Ryan described Grinstead as being “beat up” and said she had “bruises” on her arms and legs. He also said he “wouldn’t have recognized her” had he not been told who she was, and that Grinstead’s hair was covering her face.
Ryan became emotional at that time on the witness stand and said he and Bo then drove further into the wooded area. After coming to a stop, Bo again told him to exit the vehicle.
Ryan said she “couldn’t stop crying” and even “vomited,” which caused Bo to begin “laughing” at him.
Ryan said that Bo began unloading the wood from the truck and that he then helped Bo move Grinstead’s body from the back of the truck onto the pile of wood.
He said he began walking out of the wooded area and told Bo, “I can’t do this, take me home.” He said Bo was “putting wood on top of Grinstead’s body” and then Bo “lit her on fire.”
Ryan said Bo then drove him to his Fitzgerald home and he exited the vehicle at which time Bo left the residence. He also said that was the “last time” he saw Grinstead’s body.
Ryan said he was told by Bo that he “can’t say anything, and he “can’t ever talk about this.” He also said Bo told him that “no one will believe you” if he told of what occurred.
Ryan added he was “afraid” of Bo Dukes and he “didn’t know what Bo was capabale of,” which was why he didn’t go to police to report the crime.

Saved data entries
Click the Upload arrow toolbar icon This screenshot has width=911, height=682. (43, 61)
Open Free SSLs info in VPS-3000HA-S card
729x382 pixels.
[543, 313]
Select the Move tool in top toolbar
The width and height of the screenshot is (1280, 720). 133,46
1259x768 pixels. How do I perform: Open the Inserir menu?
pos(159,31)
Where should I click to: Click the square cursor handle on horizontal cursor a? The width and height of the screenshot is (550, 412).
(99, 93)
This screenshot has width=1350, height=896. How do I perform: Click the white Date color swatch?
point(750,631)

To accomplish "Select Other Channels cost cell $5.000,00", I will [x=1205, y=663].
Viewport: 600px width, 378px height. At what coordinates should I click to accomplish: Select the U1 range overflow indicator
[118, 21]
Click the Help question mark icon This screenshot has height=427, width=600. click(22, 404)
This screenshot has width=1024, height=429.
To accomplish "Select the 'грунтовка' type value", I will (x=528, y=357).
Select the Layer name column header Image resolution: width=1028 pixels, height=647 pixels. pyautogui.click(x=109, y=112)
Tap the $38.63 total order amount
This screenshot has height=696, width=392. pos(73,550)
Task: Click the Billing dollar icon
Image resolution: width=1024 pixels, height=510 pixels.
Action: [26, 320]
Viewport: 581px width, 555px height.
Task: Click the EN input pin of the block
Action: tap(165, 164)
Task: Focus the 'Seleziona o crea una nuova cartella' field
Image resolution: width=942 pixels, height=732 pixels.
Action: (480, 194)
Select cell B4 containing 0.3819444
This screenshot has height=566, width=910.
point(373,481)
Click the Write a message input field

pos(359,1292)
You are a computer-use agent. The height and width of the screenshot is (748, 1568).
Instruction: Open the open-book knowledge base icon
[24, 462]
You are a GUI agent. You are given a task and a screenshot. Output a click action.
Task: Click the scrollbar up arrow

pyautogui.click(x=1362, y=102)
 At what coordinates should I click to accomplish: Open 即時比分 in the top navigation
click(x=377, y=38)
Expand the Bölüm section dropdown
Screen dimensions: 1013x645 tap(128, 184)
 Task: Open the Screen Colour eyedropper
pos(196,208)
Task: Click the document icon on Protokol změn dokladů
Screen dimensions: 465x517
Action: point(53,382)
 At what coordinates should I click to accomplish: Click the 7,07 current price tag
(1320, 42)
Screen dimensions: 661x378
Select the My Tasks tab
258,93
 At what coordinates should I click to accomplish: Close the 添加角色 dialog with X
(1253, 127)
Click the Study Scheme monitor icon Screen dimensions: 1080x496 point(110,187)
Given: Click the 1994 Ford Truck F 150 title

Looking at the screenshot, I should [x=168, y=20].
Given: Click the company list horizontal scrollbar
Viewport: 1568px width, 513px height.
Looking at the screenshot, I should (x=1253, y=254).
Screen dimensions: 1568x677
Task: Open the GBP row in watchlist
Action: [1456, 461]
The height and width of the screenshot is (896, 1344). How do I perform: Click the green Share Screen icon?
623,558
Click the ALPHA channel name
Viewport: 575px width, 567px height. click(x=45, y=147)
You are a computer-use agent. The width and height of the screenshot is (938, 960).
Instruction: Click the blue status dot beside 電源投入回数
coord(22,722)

# TASKS AND EXERCISES
A: For each statement, say whether it agrees with the testimony account, giving yes or no and quoting the words that decide it. (i) Ryan said Grinstead had bruises on her arms and legs. (ii) Ryan said Bo drove him to his home in Fitzgerald. (iii) Ryan said he went to police to report the crime.
B: Print word for word the part of the testimony account starting at "He said he began" and ending at "report the crime.".
These entries have no connection to the testimony account.

# OUTPUTS FOR THE TASKS
A:
(i) Yes: "said she had “bruises” on her arms and legs"
(ii) Yes: "Bo then drove him to his Fitzgerald home"
(iii) No: "he didn’t go to police to report the crime"

B:
He said he began walking out of the wooded area and told Bo, “I can’t do this, take me home.” He said Bo was “putting wood on top of Grinstead’s body” and then Bo “lit her on fire.”
Ryan said Bo then drove him to his Fitzgerald home and he exited the vehicle at which time Bo left the residence. He also said that was the “last time” he saw Grinstead’s body.
Ryan said he was told by Bo that he “can’t say anything, and he “can’t ever talk about this.” He also said Bo told him that “no one will believe you” if he told of what occurred.
Ryan added he was “afraid” of Bo Dukes and he “didn’t know what Bo was capabale of,” which was why he didn’t go to police to report the crime.